### Text excerpt
╭──
On the settling and clustering behavior of polydisperse gas-solid flows with application to pyroclastic density currents

ORAL

Abstract

Sedimenting flows occur in a wide range of industrial and natural systems, such as circulating fluidized bed reactors and pyroclastic density currents (PDCs). In systems with sufficiently high mass loading, momentum coupling between the phases gives rise to mesoscale behavior, such as clustering. These structures have been demonstrated to generate and sustain turbulence in the carrier phase and directly impact large-scale quantities of interest, such as settling time. As an added complexity, all real-world flows consist of a polydisperse particulate phase, in which parameters, such as particle diameter, vary widely across the ensemble. In this study, we characterize the sedimentation behavior of a range of polydisperse gas-solid flows, sampled from a parameter space typically associated with PDCs. Highly resolved data for two polydisperse distributions of particles at two volume fractions is collected using an Euler-Lagrange framework and compared with analogous monodisperse configurations. We propose a new metric for predicting the degree of clustering, termed 'surface loading' and quantify the effect of polydispersity and volume fraction on both clustering and settling behavior.
╰──
### Data block
╭──
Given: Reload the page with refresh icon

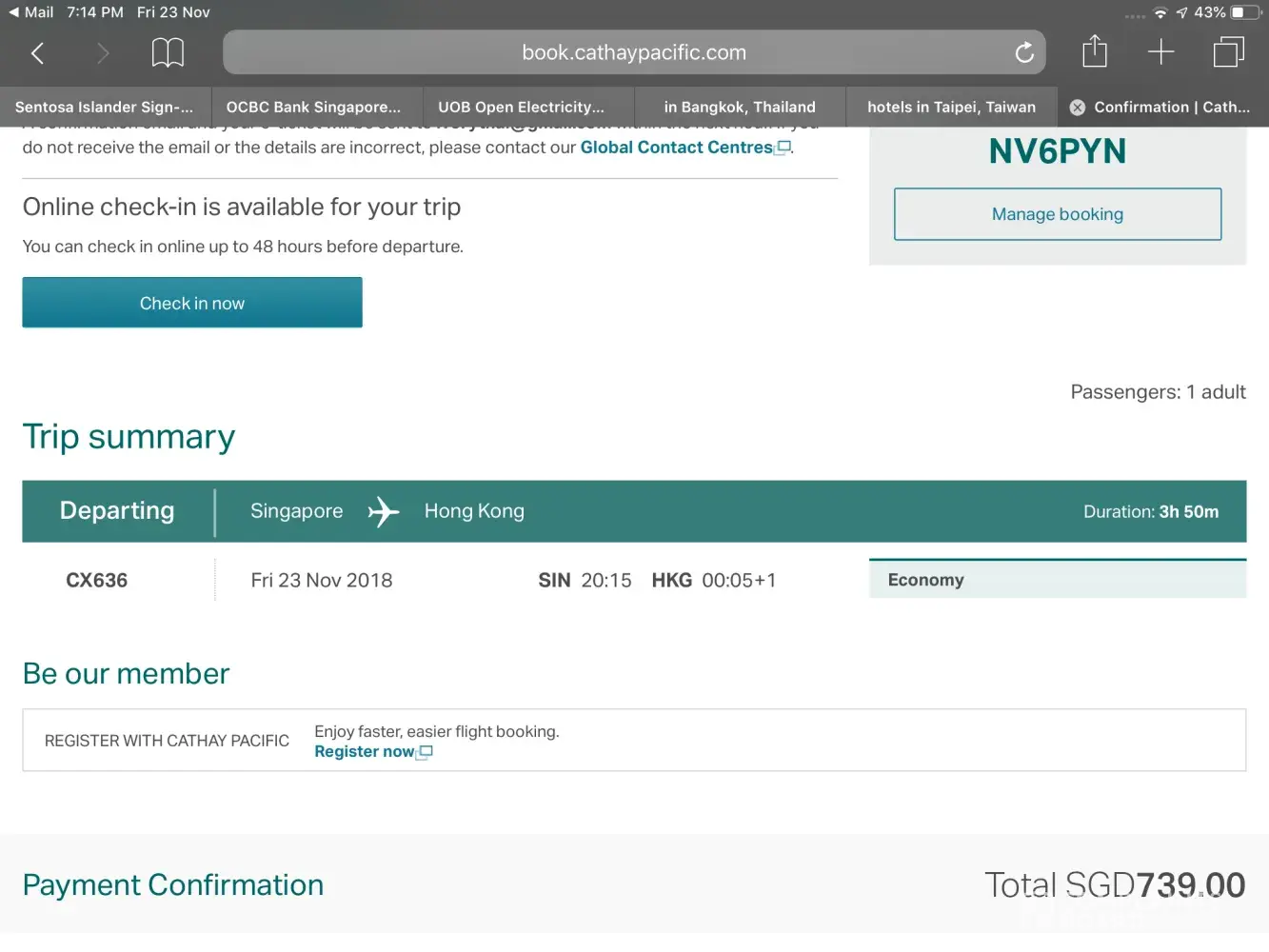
╰──
### What you are asked to do
Retype the abstract on polydisperse gas-solid flows and pyroclastic density currents word for word, from its title through its final sentence. The data presented here plays no part in what follows.

### Completed exercise
On the settling and clustering behavior of polydisperse gas-solid flows with application to pyroclastic density currents

ORAL

Abstract

Sedimenting flows occur in a wide range of industrial and natural systems, such as circulating fluidized bed reactors and pyroclastic density currents (PDCs). In systems with sufficiently high mass loading, momentum coupling between the phases gives rise to mesoscale behavior, such as clustering. These structures have been demonstrated to generate and sustain turbulence in the carrier phase and directly impact large-scale quantities of interest, such as settling time. As an added complexity, all real-world flows consist of a polydisperse particulate phase, in which parameters, such as particle diameter, vary widely across the ensemble. In this study, we characterize the sedimentation behavior of a range of polydisperse gas-solid flows, sampled from a parameter space typically associated with PDCs. Highly resolved data for two polydisperse distributions of particles at two volume fractions is collected using an Euler-Lagrange framework and compared with analogous monodisperse configurations. We propose a new metric for predicting the degree of clustering, termed 'surface loading' and quantify the effect of polydispersity and volume fraction on both clustering and settling behavior.